Jannik Sinner n’a pas tremblé pour son premier match à Roland-Garros 2026. Un an après s’être incliné en finale face à Carlos Alcaraz, le leader du classement ATP a écarté Clément Tabur en trois manches sèches, mardi soir. Si les deux premiers sets ont été expédiés sans grande difficulté, le troisième a offert une opposition plus coriace, le Français parvenant à hausser son niveau de jeu. Le Transalpin a reconnu que « pénétrer dans un tournoi est toujours un moment singulier », avant de souligner sa satisfaction d’avoir affronté « un adversaire de grande qualité, capable de produire de très longs échanges ». Programmée en session nocturne sur le Central, cette confrontation lui a permis d’évoluer sous une chaleur moins accablante que celle de la journée.

Interrogé sur une éventuelle programmation en plein soleil pour son prochain tour, l’Italien s’est montré confiant. « Jouer le soir me convient, mais le jour aussi, a-t-il expliqué. J’ai très bien géré la chaleur à Indian Wells cette année, sans aucune difficulté. » Il a toutefois nuancé son propos en rappelant que les conditions parisiennes diffèrent de celles de la Californie, l’humidité étant moins présente qu’en Australie ou aux États-Unis. Pour parer à toute éventualité, il compte utiliser sa journée de repos pour peaufiner son adaptation aux températures élevées qui frappent actuellement la capitale.

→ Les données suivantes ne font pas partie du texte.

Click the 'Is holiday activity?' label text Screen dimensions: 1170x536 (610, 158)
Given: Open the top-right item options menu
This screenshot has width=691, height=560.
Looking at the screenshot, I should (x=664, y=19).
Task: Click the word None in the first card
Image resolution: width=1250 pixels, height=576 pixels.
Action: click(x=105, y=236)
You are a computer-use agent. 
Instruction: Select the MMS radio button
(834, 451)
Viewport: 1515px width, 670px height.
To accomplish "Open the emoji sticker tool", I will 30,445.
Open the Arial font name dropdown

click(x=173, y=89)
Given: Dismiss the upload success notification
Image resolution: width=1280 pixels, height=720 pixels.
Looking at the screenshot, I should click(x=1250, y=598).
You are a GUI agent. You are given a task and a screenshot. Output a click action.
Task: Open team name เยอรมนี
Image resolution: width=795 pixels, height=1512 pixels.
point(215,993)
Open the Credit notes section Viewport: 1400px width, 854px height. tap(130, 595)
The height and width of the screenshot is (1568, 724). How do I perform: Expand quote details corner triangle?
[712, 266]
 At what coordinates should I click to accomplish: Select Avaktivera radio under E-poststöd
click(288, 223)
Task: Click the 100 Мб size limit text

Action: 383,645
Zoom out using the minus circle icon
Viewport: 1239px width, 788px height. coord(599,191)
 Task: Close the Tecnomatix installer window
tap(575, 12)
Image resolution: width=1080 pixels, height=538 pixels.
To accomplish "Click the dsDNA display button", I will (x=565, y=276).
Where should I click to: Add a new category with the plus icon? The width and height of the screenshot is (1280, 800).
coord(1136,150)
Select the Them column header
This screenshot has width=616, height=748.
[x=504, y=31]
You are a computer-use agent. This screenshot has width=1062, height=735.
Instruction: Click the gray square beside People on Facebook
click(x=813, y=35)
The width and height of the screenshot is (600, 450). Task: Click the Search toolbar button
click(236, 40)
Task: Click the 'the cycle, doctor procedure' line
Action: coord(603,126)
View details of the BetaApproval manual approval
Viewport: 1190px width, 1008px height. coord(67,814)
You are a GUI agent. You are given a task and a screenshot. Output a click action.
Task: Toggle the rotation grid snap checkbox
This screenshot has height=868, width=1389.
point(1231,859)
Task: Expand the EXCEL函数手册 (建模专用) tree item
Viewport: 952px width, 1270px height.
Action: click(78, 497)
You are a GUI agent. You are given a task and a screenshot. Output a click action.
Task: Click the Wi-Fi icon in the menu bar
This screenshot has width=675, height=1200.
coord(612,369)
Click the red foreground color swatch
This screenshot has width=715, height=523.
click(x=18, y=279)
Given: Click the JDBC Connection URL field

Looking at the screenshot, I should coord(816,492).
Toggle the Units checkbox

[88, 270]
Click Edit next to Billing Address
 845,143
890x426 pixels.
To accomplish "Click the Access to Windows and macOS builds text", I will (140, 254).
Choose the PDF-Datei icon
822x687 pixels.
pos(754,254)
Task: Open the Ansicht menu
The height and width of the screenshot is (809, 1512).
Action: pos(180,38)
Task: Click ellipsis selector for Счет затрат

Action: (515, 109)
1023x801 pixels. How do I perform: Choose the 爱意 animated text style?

Grand favori de la compétition après le forfait d’Alcaraz et fort d’une série de trente succès consécutifs sur le circuit, Sinner ne cherche pas à fuir la pression. « Elle sera toujours présente, a-t-il affirmé. Je l’aborde de façon naturelle. Je connais ma valeur. Ne pas ressentir de pression signifierait que l’on se moque du résultat. Ce n’est pas mon cas. » Alors qu’il se prépare à affronter Juan Manuel Cerundolo, le champion italien se définit avant tout comme « un compétiteur animé par la volonté de donner le meilleur de lui-même ». Un état d’esprit qui le guide vers le seul trophée du Grand Chelem manquant à son palmarès.